Para ejemplo de como se está recuperando una democracia después del fallido estallido social, es Chile. El voto antes era obligatorio, incluyendo los extranjeros residentes, no solo los nacionales, ahora la inscripción es automática, voto voluntario, pero estudian volver al voto obligatorio y se trata también de un derecho-deber.

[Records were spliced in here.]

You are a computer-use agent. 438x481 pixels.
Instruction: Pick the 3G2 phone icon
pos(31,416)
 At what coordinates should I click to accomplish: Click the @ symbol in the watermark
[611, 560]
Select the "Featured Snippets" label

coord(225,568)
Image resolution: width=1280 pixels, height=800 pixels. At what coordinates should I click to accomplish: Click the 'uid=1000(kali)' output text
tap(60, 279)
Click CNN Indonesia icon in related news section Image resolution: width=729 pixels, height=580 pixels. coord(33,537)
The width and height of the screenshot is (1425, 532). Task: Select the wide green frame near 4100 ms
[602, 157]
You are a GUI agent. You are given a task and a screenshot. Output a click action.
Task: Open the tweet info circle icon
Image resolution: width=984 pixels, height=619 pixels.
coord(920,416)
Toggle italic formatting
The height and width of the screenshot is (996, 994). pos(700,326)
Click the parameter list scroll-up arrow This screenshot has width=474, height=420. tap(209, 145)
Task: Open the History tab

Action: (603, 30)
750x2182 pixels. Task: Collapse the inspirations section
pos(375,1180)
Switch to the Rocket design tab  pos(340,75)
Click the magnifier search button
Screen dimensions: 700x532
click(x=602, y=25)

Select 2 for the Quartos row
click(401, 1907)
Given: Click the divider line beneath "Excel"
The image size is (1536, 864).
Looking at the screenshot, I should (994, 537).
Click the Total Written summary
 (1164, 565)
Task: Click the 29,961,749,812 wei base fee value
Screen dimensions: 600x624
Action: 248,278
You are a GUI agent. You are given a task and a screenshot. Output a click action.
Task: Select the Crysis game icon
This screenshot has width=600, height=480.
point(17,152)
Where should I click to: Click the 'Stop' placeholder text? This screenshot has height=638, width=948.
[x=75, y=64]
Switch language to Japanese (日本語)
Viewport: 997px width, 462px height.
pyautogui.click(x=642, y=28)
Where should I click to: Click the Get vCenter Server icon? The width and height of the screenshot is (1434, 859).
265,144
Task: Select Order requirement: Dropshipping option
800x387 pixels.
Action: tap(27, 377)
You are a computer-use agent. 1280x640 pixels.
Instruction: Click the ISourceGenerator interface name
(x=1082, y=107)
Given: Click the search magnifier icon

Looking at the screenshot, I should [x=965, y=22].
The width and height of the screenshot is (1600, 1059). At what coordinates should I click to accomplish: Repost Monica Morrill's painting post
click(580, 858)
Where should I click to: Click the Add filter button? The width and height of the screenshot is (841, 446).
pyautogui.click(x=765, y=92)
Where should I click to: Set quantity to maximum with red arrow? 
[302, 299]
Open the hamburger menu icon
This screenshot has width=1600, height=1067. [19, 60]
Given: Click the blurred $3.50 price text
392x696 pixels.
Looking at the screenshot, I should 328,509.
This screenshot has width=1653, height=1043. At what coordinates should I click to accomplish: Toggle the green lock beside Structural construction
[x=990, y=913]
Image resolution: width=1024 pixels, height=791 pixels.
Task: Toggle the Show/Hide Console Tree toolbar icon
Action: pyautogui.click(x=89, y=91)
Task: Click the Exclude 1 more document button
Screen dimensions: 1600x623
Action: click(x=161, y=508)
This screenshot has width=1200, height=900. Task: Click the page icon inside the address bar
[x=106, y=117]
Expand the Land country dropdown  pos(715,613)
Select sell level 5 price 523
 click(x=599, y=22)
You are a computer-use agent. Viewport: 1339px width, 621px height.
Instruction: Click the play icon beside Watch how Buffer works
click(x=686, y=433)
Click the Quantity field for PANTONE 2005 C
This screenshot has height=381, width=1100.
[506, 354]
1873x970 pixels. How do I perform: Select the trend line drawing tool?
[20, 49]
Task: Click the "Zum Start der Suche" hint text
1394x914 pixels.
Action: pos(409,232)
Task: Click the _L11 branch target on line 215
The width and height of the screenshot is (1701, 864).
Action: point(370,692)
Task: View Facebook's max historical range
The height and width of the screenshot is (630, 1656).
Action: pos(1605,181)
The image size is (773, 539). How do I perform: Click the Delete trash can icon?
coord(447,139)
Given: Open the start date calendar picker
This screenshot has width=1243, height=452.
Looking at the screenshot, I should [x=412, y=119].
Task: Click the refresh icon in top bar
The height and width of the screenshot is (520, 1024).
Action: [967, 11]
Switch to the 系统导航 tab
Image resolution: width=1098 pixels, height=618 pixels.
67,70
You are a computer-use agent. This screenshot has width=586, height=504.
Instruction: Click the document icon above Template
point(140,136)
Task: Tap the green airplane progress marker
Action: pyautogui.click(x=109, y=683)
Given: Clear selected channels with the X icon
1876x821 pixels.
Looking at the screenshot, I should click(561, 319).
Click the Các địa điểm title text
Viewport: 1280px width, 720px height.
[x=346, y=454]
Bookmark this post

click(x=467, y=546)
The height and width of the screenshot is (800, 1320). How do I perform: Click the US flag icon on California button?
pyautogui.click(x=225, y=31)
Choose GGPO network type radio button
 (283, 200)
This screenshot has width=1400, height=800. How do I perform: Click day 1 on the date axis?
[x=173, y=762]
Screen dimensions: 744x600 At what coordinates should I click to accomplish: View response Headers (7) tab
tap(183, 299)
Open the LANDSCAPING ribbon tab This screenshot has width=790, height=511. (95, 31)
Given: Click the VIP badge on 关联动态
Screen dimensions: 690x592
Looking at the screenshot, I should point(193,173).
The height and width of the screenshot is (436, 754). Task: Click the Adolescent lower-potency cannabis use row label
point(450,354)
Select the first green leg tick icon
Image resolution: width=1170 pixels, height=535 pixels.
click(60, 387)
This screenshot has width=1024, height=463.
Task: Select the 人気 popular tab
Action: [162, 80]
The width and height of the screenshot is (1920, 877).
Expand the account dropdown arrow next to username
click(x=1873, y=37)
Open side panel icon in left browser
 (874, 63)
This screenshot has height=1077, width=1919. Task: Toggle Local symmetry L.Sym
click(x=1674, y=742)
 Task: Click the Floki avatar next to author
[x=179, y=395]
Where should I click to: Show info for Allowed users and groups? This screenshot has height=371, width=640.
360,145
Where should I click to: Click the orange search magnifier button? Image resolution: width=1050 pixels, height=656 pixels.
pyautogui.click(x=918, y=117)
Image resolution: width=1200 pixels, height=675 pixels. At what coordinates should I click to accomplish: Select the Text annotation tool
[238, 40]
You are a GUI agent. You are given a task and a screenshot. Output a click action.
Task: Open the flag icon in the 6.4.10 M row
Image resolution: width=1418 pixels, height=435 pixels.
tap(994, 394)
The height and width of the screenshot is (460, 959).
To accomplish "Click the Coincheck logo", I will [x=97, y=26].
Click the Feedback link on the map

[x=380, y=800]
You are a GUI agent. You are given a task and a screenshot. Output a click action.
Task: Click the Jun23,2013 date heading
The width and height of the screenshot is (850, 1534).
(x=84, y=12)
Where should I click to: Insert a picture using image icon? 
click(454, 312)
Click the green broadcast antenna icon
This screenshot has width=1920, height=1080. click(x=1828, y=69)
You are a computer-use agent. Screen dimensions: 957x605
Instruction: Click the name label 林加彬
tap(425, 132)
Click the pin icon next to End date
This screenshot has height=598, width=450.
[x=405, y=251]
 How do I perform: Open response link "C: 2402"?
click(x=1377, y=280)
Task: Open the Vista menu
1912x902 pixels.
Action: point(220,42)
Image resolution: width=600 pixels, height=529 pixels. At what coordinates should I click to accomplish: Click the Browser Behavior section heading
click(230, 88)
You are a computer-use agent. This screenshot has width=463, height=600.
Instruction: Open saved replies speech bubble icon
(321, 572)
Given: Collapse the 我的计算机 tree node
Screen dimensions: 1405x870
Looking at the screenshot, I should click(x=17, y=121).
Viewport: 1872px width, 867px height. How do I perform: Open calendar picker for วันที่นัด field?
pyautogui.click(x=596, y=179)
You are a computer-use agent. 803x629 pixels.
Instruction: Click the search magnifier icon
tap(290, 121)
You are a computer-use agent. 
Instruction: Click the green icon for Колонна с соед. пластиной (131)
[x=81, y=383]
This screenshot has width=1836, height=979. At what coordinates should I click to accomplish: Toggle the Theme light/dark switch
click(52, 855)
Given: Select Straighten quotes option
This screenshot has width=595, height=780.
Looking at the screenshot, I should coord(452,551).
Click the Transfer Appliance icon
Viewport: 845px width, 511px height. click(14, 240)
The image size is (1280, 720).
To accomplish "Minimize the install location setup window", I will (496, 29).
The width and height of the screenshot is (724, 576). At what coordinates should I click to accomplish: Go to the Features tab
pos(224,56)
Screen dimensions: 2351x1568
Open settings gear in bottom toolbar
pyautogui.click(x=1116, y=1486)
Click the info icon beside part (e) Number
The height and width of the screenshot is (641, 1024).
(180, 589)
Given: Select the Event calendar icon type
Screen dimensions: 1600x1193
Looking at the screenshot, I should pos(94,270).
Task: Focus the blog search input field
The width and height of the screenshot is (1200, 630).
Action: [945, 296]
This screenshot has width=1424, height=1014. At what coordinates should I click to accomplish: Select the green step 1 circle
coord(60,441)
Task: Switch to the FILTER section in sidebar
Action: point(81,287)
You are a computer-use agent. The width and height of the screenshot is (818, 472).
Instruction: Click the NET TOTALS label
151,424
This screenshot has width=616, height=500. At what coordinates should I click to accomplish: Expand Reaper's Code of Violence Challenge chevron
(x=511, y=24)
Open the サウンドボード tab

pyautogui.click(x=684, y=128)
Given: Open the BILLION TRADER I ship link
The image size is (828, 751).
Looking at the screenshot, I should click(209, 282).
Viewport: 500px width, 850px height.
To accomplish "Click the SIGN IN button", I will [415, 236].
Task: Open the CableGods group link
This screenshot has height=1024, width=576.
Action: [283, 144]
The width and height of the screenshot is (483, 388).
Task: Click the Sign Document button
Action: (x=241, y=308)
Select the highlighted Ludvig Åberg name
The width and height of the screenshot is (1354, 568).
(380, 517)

Requerimos con urgencia como antes se afirma, volver al debate serio, como entre otros aspectos, la necesidad de arrebatar a las castas políticas el desconocimiento real del valor del voto libre, del voto programático, de la libertad de estar en partidos, grupos o movimientos políticos e incluso fundarlos u organizarlos, a fin de evitar que como señores feudales, consideren a sus simpatizantes como siervos obligados a cumplir irremediablemente con sus caprichos, traicionando sus jefes los mínimos éticos y valores que deben caracterizarlos.

Nuestra democracia se salvó, pero se encuentra en cuidados paliativos, tal como se ha podido percibir en las últimas semanas. Hay que permitir que recupere totalmente su salud. Una forma sin duda, caminar hacía el voto obligatorio, propiciando una ley en el Congreso de la República.